O que se segue é uma selecção de seis vinhos que foram directos ao coração de entre os muitos que se provaram neste evento dos Baga Friends. Podem não ser os melhores de cada um dos produtores, mas representam bem o que de bom cada um deles faz.
Sidónio de Sousa Garrafeira Tinto 2011
A família Sidónio de Sousa já tem três gerações ligadas ao vinho, mas só começou a engarrafar em nome próprio em 1990. O seu primeiro garrafeira, feito só de Baga, é de 1995 e é um dos grandes vinhos da história mais recente da Bairrada. O último a chegar ao mercado foi o 2009, também magnífico. Isto já diz tudo sobre a filosofia da casa. Até serem comercializados, os Baga Sidónio de Sousa afinam durante anos na penumbra da adega. O próximo a sair será o 2011 e promete fazer também história. É um tinto com a marca da casa: taninos poderosos, acidez vibrante e enorme complexidade. É enorme em tudo mas sem ser excessivo em nada - algo que distingue os grandes vinhos. Aromas muitos químicos e balsâmicos mas ainda com muita fruta preta, sabor amplo e cheio de frescura. Um vinho que nos agarra logo à primeira. Fantástico.
Quinta das Bágeiras Garrafeira Branco 2015
Da Quinta das Bágeiras podíamos eleger o novo espumante rosé, feito de Baga, de 2011, com curtimenta em lagar, um vinho complexo que exige mesa, ou alguns dos seus fabulosos tintos garrafeira. Mas o também novo Quinta das Bágeiras Garrafeira Branco 2015 é um vinho de outro nível e que merece ser conhecido, até porque é o primeiro branco da casa com origem numa vinha de solo calcário. Lote de Bical e Maria Gomes, é um branco maduro, gordo e rugoso, de grande complexidade e em que a calidez fosforada do calcário, bem sopesada pela frescura bairradina, acrescenta aos aromas frutados uma outra dimensão sensorial. Um branco para beber de joelhos daqui a alguns anos.
Vacariça Baga 2012
Quem provar agora o Quinta da Vacariça 2008, o primeiro Baga de François Chasans, vai perceber de que massa são feitos estes vinhos. Já tem nove anos, mas parece ter dois ou três, tal é a sua rusticidade tânica. São vinhos para comer e durar uma eternidade. O 2011 Tonel 23 segue na mesma linha do 2008. Mas, em 2012, Chasans fez algo completamente diferente, porque as uvas (criadas no modo biodinâmico) assim o obrigaram. O produtor achou que o vinho não tinha estrutura para ser Quinta da Vacariça, daí ser só Vacariça, e é o mais elegante e fresco de todos os tintos que já fez. Pode não ter o poder do 2008 ou do 2011 Tonel 23, mas, nesta fase, é o mais exaltante de todos, pela sua extraordinária frescura e elegância.

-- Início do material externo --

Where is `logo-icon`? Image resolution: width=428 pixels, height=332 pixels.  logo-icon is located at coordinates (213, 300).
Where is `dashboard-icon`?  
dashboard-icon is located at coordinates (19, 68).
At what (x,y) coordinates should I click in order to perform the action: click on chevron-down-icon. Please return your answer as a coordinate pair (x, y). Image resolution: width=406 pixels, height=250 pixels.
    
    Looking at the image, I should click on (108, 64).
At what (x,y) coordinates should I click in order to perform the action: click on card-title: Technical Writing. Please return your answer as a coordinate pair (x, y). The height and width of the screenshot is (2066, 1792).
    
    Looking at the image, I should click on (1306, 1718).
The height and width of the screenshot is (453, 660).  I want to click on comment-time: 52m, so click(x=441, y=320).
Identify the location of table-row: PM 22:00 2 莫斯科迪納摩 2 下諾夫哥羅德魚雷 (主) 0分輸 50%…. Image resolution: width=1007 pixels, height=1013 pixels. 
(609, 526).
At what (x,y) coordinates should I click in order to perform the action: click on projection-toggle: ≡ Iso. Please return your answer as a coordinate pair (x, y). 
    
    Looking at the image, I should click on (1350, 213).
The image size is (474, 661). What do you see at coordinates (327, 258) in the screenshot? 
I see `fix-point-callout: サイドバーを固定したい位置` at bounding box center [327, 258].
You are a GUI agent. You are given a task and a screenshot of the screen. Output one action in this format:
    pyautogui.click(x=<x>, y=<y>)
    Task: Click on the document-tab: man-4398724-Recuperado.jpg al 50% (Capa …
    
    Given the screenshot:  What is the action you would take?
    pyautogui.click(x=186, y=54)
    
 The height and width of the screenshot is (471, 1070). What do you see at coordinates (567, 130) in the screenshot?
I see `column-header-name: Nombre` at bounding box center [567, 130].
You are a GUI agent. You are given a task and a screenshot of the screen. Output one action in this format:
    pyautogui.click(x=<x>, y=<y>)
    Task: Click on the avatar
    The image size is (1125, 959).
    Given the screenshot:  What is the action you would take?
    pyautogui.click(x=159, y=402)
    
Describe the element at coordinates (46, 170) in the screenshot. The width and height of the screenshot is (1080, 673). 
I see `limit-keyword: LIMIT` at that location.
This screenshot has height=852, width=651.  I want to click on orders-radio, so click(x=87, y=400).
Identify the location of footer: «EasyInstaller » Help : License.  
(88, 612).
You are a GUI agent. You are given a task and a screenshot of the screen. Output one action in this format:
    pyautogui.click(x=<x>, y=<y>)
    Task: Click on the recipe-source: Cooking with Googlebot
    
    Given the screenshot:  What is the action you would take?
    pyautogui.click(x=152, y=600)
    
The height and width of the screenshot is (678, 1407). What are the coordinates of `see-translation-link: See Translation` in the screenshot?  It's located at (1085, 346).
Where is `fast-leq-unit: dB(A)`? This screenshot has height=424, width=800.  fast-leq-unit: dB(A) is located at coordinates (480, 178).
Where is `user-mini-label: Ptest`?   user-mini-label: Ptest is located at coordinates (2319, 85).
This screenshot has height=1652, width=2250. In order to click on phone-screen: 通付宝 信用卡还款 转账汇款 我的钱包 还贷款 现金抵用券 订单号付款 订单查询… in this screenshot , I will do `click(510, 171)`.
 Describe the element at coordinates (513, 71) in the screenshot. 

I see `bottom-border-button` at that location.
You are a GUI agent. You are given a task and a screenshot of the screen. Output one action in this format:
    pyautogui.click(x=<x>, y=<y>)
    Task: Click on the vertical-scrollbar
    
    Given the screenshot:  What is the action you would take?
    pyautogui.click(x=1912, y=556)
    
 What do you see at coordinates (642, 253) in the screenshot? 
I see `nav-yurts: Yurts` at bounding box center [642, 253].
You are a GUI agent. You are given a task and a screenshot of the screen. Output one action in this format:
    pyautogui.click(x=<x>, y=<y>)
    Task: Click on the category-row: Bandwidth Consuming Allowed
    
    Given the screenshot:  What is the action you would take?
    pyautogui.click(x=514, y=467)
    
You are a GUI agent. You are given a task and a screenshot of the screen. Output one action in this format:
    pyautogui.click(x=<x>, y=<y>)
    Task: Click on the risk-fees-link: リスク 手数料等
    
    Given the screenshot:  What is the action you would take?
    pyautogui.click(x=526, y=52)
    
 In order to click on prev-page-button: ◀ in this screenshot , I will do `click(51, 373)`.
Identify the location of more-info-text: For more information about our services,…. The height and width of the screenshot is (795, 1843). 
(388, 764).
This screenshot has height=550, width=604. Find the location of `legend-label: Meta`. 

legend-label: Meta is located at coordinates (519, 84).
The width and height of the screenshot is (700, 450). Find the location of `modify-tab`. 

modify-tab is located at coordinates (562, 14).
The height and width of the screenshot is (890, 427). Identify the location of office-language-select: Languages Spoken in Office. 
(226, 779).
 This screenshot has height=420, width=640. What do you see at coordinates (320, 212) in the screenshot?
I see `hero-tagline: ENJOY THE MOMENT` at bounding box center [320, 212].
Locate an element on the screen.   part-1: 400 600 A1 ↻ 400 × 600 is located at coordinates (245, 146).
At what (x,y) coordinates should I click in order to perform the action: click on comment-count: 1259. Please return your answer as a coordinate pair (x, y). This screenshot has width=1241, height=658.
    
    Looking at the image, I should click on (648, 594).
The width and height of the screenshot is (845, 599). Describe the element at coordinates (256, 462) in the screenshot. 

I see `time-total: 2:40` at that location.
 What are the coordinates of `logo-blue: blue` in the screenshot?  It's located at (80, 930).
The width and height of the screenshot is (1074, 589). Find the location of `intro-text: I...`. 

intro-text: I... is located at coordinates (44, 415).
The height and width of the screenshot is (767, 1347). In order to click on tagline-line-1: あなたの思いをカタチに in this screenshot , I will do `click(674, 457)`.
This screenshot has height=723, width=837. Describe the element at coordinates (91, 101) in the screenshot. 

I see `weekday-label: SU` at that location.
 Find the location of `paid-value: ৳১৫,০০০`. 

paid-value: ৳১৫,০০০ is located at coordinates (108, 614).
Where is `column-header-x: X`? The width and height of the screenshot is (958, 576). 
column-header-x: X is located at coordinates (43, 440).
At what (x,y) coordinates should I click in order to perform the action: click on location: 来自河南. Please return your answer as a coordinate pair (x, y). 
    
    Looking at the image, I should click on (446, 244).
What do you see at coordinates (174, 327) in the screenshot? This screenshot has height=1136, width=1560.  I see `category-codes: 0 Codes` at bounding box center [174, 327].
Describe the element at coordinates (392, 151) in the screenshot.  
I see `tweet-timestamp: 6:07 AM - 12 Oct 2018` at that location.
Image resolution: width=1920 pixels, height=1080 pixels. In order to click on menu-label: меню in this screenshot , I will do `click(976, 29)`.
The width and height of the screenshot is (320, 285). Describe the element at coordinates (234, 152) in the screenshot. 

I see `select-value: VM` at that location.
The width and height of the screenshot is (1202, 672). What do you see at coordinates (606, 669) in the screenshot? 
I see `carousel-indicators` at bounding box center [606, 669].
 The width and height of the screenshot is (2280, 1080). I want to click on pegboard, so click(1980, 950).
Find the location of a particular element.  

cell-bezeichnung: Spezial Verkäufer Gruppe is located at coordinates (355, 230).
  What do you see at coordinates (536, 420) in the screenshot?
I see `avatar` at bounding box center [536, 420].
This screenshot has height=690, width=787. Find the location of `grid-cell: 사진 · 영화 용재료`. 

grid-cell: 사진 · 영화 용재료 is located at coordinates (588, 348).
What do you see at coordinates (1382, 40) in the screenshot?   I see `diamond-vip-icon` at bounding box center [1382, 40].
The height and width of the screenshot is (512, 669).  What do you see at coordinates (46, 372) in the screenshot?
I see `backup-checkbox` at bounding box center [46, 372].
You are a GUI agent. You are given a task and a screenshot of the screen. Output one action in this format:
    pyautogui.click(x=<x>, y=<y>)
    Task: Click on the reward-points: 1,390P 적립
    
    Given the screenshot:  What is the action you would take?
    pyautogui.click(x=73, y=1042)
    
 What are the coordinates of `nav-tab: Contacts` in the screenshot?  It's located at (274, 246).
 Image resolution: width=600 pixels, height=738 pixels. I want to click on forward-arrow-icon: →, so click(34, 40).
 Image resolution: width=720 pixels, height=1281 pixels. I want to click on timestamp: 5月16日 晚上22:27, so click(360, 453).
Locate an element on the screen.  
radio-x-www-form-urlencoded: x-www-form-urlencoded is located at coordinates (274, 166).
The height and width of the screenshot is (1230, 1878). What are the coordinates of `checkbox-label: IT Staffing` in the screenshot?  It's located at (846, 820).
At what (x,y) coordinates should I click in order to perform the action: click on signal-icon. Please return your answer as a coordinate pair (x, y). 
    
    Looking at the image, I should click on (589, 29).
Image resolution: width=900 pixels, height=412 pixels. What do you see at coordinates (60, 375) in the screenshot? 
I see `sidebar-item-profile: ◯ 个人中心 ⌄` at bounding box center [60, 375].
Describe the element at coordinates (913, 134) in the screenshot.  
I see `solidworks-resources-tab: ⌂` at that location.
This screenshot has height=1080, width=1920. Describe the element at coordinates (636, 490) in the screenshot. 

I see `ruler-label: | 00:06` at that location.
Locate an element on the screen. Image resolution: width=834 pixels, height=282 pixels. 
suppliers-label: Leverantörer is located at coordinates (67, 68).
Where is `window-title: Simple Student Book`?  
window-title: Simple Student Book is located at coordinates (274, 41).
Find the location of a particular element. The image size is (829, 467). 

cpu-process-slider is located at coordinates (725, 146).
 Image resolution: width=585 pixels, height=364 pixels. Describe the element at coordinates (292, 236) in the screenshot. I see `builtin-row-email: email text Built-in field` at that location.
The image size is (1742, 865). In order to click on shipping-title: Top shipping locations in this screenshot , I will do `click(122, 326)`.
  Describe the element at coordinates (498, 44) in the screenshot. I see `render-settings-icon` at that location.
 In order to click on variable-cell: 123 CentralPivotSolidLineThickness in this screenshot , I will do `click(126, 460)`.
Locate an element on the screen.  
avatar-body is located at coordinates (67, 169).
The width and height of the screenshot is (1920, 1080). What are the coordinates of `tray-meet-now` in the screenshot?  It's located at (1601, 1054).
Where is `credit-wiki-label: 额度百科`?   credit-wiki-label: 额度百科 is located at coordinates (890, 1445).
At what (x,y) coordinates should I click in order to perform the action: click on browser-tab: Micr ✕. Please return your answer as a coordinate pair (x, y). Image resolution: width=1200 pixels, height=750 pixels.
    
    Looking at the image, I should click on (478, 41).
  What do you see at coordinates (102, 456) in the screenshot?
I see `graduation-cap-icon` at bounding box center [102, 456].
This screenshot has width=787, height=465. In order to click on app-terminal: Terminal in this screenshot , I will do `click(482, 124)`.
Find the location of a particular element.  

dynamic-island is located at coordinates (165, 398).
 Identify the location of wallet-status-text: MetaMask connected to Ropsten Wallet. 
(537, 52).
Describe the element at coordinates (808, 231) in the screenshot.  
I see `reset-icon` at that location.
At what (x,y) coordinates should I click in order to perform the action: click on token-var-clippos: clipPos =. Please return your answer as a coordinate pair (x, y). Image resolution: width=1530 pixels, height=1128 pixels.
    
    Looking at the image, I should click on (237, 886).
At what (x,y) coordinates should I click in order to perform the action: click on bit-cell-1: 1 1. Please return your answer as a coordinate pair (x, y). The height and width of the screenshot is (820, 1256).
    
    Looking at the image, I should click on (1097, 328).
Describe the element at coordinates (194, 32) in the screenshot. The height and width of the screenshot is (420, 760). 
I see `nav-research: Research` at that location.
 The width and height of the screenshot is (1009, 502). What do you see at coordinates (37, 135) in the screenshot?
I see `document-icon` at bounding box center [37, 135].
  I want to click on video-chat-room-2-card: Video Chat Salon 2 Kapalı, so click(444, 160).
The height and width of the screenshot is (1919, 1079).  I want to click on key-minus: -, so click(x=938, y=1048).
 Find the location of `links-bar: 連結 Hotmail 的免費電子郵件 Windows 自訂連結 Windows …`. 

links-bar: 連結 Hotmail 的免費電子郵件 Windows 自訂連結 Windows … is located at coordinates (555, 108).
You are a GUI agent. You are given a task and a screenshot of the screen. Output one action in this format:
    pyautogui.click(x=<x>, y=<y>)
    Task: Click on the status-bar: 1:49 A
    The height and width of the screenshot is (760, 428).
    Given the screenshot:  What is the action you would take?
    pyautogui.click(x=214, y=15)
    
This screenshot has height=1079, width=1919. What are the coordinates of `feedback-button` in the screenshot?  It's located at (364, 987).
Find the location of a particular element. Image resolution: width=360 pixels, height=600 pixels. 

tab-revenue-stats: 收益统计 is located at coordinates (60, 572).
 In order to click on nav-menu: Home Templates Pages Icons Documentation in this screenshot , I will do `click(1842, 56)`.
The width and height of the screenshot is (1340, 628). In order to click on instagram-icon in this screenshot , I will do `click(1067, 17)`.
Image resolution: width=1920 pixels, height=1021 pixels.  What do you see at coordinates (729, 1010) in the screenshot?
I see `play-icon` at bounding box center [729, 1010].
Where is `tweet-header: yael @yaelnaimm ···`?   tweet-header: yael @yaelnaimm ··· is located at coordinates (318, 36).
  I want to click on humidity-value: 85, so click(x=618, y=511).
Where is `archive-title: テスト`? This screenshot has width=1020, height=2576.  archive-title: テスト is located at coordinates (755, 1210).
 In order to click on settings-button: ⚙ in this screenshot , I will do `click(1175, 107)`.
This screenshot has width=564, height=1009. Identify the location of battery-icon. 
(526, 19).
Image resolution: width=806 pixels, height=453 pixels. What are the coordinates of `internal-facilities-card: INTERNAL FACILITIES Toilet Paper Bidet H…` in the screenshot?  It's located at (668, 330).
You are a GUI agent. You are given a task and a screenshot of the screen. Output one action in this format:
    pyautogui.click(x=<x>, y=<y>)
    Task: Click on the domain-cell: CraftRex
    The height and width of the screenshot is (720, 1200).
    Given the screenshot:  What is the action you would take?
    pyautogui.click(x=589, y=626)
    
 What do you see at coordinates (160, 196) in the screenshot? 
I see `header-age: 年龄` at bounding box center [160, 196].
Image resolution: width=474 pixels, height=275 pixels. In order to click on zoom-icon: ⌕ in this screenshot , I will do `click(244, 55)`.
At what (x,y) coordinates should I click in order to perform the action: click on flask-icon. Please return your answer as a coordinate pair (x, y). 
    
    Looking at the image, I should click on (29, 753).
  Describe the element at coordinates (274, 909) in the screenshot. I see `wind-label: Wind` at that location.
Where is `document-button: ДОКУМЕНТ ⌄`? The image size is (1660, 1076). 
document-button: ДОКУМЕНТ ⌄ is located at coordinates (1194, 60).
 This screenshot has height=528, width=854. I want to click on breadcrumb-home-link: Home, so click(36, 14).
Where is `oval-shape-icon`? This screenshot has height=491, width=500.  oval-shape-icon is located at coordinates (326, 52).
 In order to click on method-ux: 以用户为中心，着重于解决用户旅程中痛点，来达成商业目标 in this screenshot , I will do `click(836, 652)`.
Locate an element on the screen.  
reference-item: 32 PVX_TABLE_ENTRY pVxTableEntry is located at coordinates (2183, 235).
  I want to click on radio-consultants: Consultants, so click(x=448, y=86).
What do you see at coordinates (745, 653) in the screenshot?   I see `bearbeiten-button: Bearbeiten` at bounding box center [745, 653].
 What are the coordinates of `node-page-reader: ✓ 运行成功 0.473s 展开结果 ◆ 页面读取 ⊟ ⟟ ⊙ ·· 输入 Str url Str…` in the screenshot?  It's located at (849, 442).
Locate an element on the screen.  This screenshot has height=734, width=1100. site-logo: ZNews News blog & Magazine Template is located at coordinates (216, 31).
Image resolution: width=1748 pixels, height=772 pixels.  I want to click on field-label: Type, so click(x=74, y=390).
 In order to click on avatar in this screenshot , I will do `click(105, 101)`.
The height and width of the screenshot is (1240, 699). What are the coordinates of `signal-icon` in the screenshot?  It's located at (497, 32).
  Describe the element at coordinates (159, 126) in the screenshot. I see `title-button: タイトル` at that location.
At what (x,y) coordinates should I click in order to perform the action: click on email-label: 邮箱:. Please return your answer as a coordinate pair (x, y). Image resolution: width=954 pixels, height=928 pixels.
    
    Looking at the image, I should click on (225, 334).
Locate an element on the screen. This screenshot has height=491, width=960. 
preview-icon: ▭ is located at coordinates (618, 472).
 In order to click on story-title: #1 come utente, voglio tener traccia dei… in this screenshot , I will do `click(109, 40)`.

Luís Pato Vinhas Velhas Branco 1995
Um dia, a Bairrada vai ter que fazer uma grande homenagem a Luís Pato, apesar de, pelo seu feitio um pouco difícil, não ser uma personalidade consensual. Poucos fizeram tanto pela imagem dos vinhos da região como ele nos últimos 30 anos. Os seus tintos Pé Franco Quinta do Ribeiro, Vinha Barrosa e Vinha Pan são do melhor que se faz na Bairrada e no país. Mas alguns dos seus brancos também são antológicos. E alguns já provaram ter uma vida longa, como é o caso do Luís Pato Vinhas Velhas 1995 (Bical, Maria Gomes e Cerceal). Já revela bastante evolução, mas é uma evolução boa, complexa, dominada por notas mais químicas, mais subtis, que sobrevivem à volatização dos aromas. É um vinho que parece ganhar vida no copo, alimentado por uma acidez vibrante que vivifica todo o conjunto. Excelente.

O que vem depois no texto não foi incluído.